Grown Ups 2

      

This is the first Adam Sandler movie that is a sequel.  Unless you consider that basically every movie he’s every done is a sequel of a Man-child (Billy Madison) with a beautiful wife/girlfriend (Just Go With It) and his goofy friends (Steve Buscemi and Allen Covert) in a Northern town (Mr. Deeds) seeking to relive their youth (Grown Ups).  Don’t fix it if it ain’t broke is his motto.

Our hero finds himself just a few months after moving back to his hometown basically doing what a Man-child does:  not much, hanging around K-Mart, walking around town, hanging out with his friends and their parents. 

The other Men-children are along for the ride:  Kevin James, Chris Rock, David Spade.  The movie gets slow to start then the second half is filling with a ridiculously –themed 80s party (Wedding Singer).

Something to see if you’ve got not much else going on this summer.


** of 4

Only God Forgives - opens 7/19

By the team that brought you Drive  director Nicolas Winding Refn and Ryan Gosling - this one set in Bangkok


The Lone Ranger

It's tough to take a genre like the American Western and reinvent it.  So much history and so little room for imagination.  The Lone Ranger does a pretty good job of it.  $225 Million in special effects wtih ILM helps a lot.

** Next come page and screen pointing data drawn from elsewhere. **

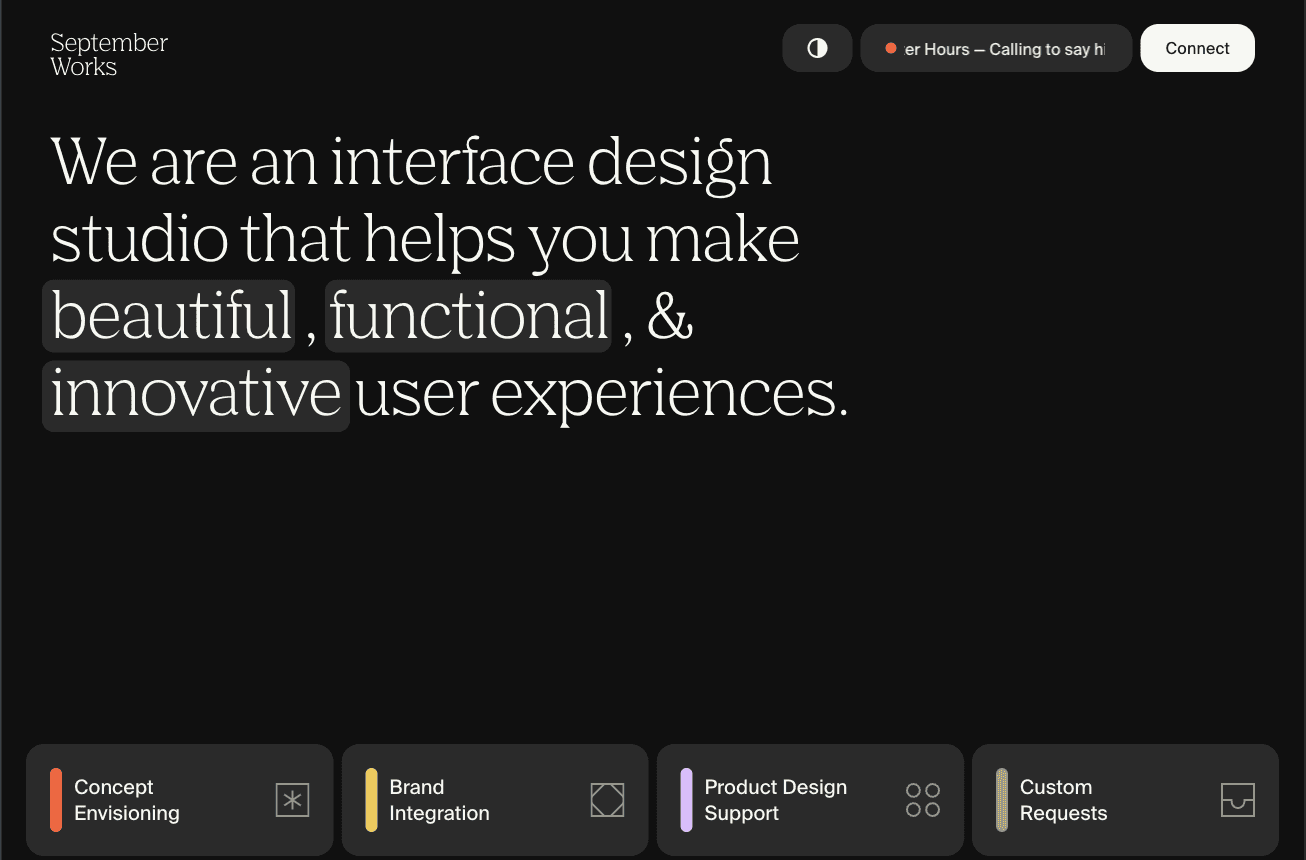Image resolution: width=1306 pixels, height=860 pixels.
Task: Click the inbox tray icon in Custom Requests
Action: [1237, 800]
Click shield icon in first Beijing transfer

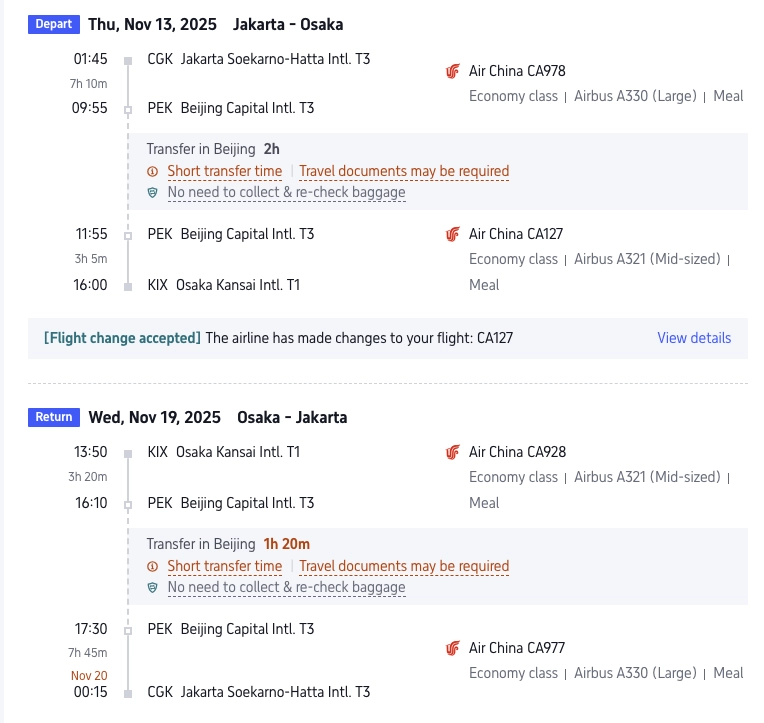(153, 193)

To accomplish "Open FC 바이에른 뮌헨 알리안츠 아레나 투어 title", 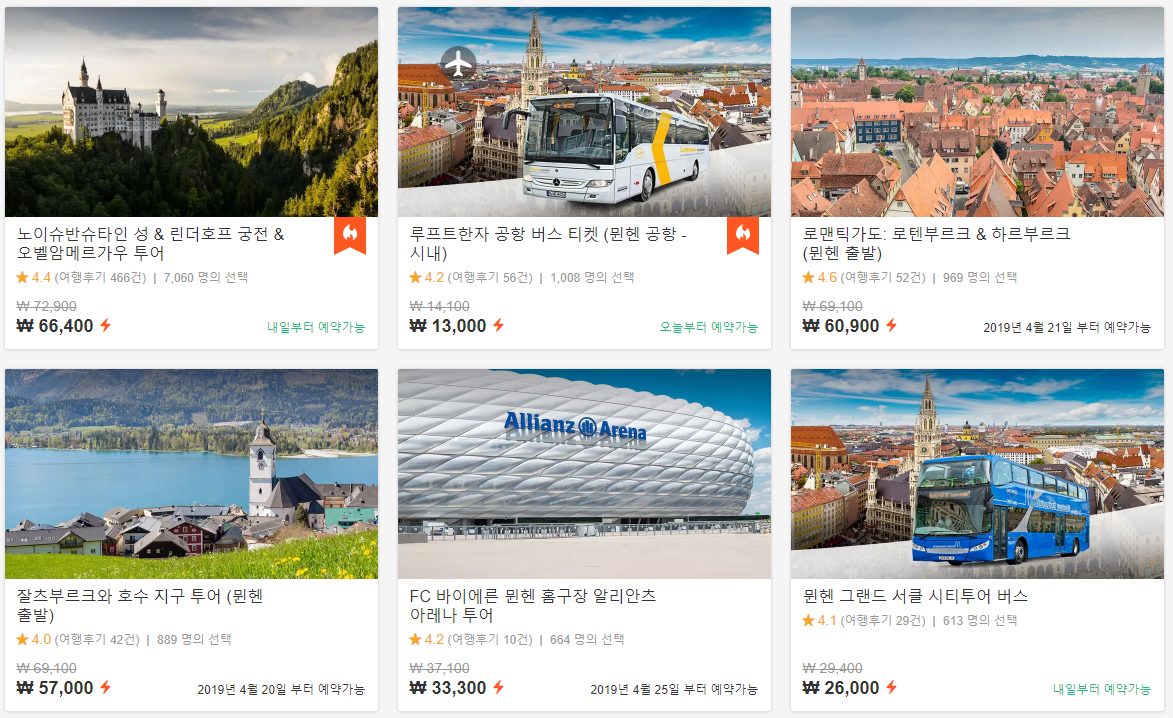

The movie is told a flashback by Tonto who is in a diorama straight out of A Night at the Museum.  A boy (a real live Woody) asks "I thought the Lone Ranger was a good guy".  And so the story starts with a meet-cute on a speeding train  between Tonto (Johnny Depp) and John Cane (Armie Hammer).

To its credit/detriment, there are many nods to the John Ford era of The Searchers, including being smack-dab in the middle of Monument Valley.  The Indian Raids are taking a toll on the white settlers.  A posse must be formed.  They walk right into the valley next to a mountain....

And the fun begins.  The evil villian must be tamed by a superhero.  Quick, put on this mask! Disney tries hard to make the Lone Ranger a western Batman but with mixed results.  The monologue-ing,  the unwillingness to kill, the secret identity, it just does not quite translate to the anything goes era of westward expansion, Indian removal, gunfighting and carousing.    So no deeper meanings here

This one is all about the special effects and the fast pace which make for a good ride.  In fact, the next Disney ride into the cave is already previewed here.  Look for it soon in Orlando.